++++ Selected extract
Wednesday, May 7, 2008

It's a Cop-Out: Why Many Penn State fans are completely wrong to Blame the Nittany Lions’ Problems on Recruiting.


"I’ll tell you why Penn State can’t win more games, we can’t land four and five-star recruits anymore.”

I love that reasoning, not because it’s a good argument, but rather because it’s just so ridiculous to blame what’s been going on at Penn State on recruiting. I want to take some time today and run down two big holes in the “we can’t recruit anymore” argument. One, star ratings mean NOTHING after signing day. Two, Penn State’s had plenty of dynamite recruits, and one class in particular, which fell flat on their individual and collective faces.

The idea here is that when you’re a traditional power program like Penn State, with millions of dollars at your disposal, a ravenous fan base and nearly unlimited TV exposure, it matters not whether you land the No. 1 recruit or the No. 250 recruit.

First off, I can’t stand this obsession with star ratings. Recruiting Web sites like Scout.com and Rivals.com have based their entire existence on this practice. The immediate problem with their business is that, most of the time they differ drastically when ranking prospects. I’m not talking about one ranking a prospect a two-star while the other gives him five. But when the whole public perception of a team’s recruiting performance is based on how many four or five-star guys it lands, the system is definitely broken. Sure, I’ve fallen victim to getting hyped up by seeing Penn State land a few “highly rated” prospects (Austin Scott, cough, cough), and the publishers from the recruiting Web sites will tell you it’s an inexact science and the star system is only a guide, far from concrete. But hold on folks, they know exactly how powerful their sites are, and go out of their way to “prove” they know more than the other guy.

“We really hit the nail on the head with this guy,” says [insert site name here]’s publisher. “We had him at five stars coming out of high school, while everyone else had him at only four stars. We knew he’d be a slam dunk.”

Okay, so that’s not exactly what they say, but they have turned this star rating system into—in the eyes of many college football fans—the Gospel of recruiting. I’ve had it. I can understand ranking players from one to whatever, say, 250. You can get a real good feel for how good a kid is by where they end up on the list, without turning it into a class-system. But once you hear that Team A signed two five-stars and seven four-stars, compared to Team B’s five four-stars and four three-stars, fans tend to reduce it down to “Team B’s class isn’t as good, they didn’t get any five-stars.”

Let me reassure you, I’m not saying the star ratings are wrong and offer no indication of how good a recruit could be. I am saying that you can’t use Penn State’s lack of four and five-star recruits as an excuse for losing games.
++++++++
Written tasks:
A: Copy the passage of the Penn State recruiting post between "I love that" and "and collective faces.", inclusive, word for word.
B: Extend the Penn State recruiting post by writing what comes after its final paragraph.
++++ Collected material
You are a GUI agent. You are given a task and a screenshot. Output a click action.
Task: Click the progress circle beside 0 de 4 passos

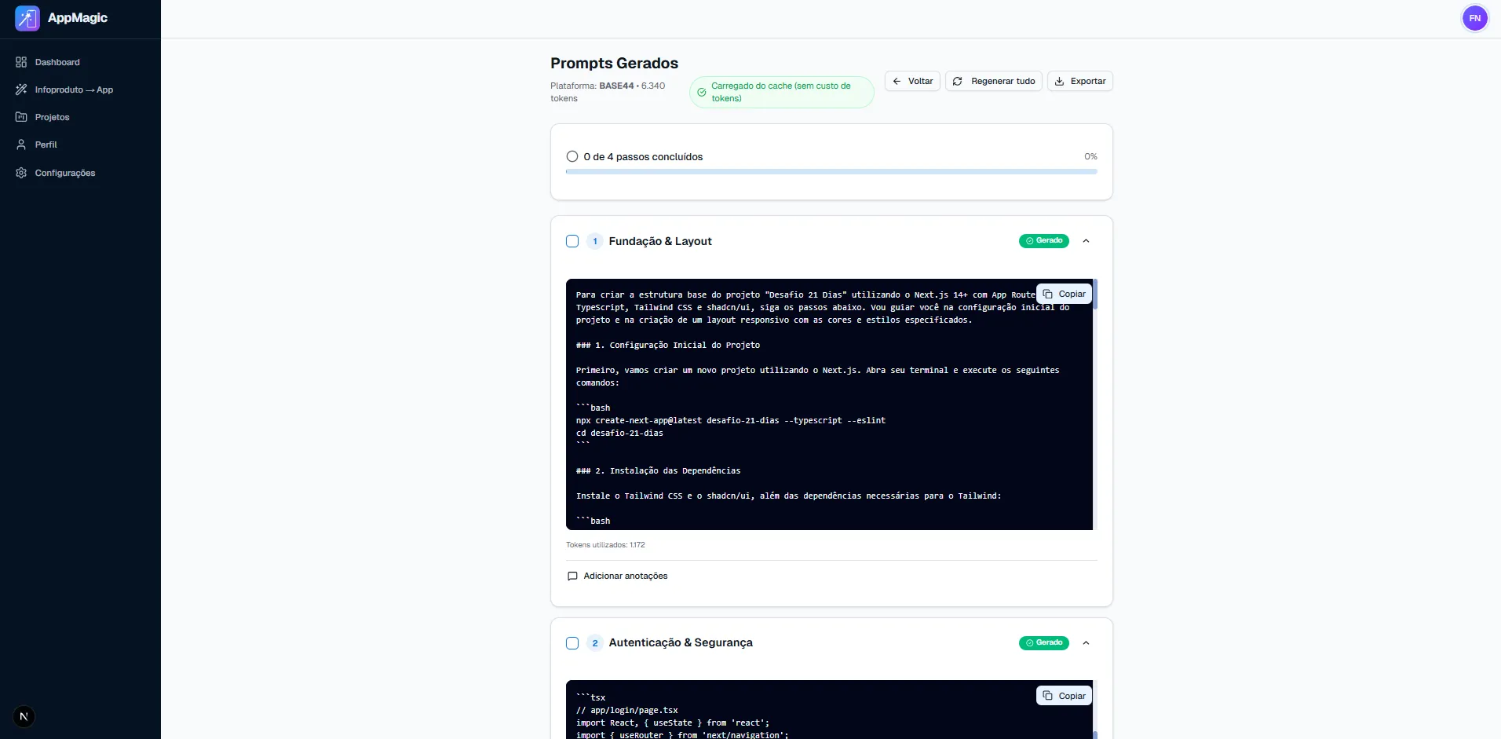572,156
++++++++
Answers below:
A:
I love that reasoning, not because it’s a good argument, but rather because it’s just so ridiculous to blame what’s been going on at Penn State on recruiting. I want to take some time today and run down two big holes in the “we can’t recruit anymore” argument. One, star ratings mean NOTHING after signing day. Two, Penn State’s had plenty of dynamite recruits, and one class in particular, which fell flat on their individual and collective faces.

B:
Penn State’s famed class of 2003 (the 2000 recruiting year) had all the makings of a winner. It was huge, with 29 prospects. It had the stars, the future contributors and the needed depth to see Penn State through to the next national championship. But what did all that hype get Penn State? The worst five-year stretch in Penn State football history. I say five years because some of them were redshirted and played in 2004. That class was decimated by defections, injuries and transfers—does the name “Zac Wasserman” ring any bells? And while one cannot predict those problems, they are a reality that must be considered to determine whether or not the star rating system is a reliable way to judge how a team recruits.

Move on to the crop Penn State took in 2002. Twenty-two players signed to play as a Nittany Lion, including 11 four-star recruits. Among those four-stars were Jason Alford, Levi Brown (DT at the time), Tamba Hali, and Calvin Lowry. All four of them are playing on Sundays. But remember, it also included four-star recruits like Brian Borgoyn, Mark Farris, Josh Hannum, Jim Kanuch, BranDon Snow, Chris Wilson and JR Zwierzynski. I’m not sure if Snow was a complete bust, but he definitely didn’t produce the way a four-star “should.” That means out of 11 four-star guys, only four ended up being good players. Also, it took this class until their senior season (7-16 from 2003-2004, before going 11-1 in 2005) to produce the wins. Just one more thought on this class, Tim Shaw was a three-star, along with Ed Johnson. Jeremy Kapinos was only two stars.

I’m only going to mention two players from the 2003 recruiting haul: Austin Scott, a five-star; Paul Posluszny, a three-star. Enough said.

The 2004 class was a bit more intriguing, as you had a bunch of two and three-star recruits, and then Anthony Morelli and Dan Connor, both rated with five stars. Yet again, the star system failed around 50 percent of the time, not exactly fool-proof the way they’d like you to view it. I know coaching had a lot to do with Morelli’s downfall, but therein rests my point; you can’t make the argument that getting these “super recruits” will make the difference at Penn State.

Finally, let’s take a quick look at this season’s upcoming senior class. Derrick Williams, Deon Butler, Jordan Norwood, and (if he had stayed) Justin King, have become household names over the last three seasons. But you have to remember, only Williams and King were rated with more than two stars (both were five-star recruits). Norwood was barely rated a two-star out of State College High, where he was a basketball star first. Butler, meanwhile, the leading receiver since his first start in 2005, was a preferred walk-on. Doesn’t that just poke a big ol’ hole in the recruiting argument?

I won’t get into the 2006 recruiting class, as they will only be entering their junior seasons in 2008. While they’ve been good, especially on the defensive line, they haven’t had enough time to develop their own class identity. We’ll leave that for next year.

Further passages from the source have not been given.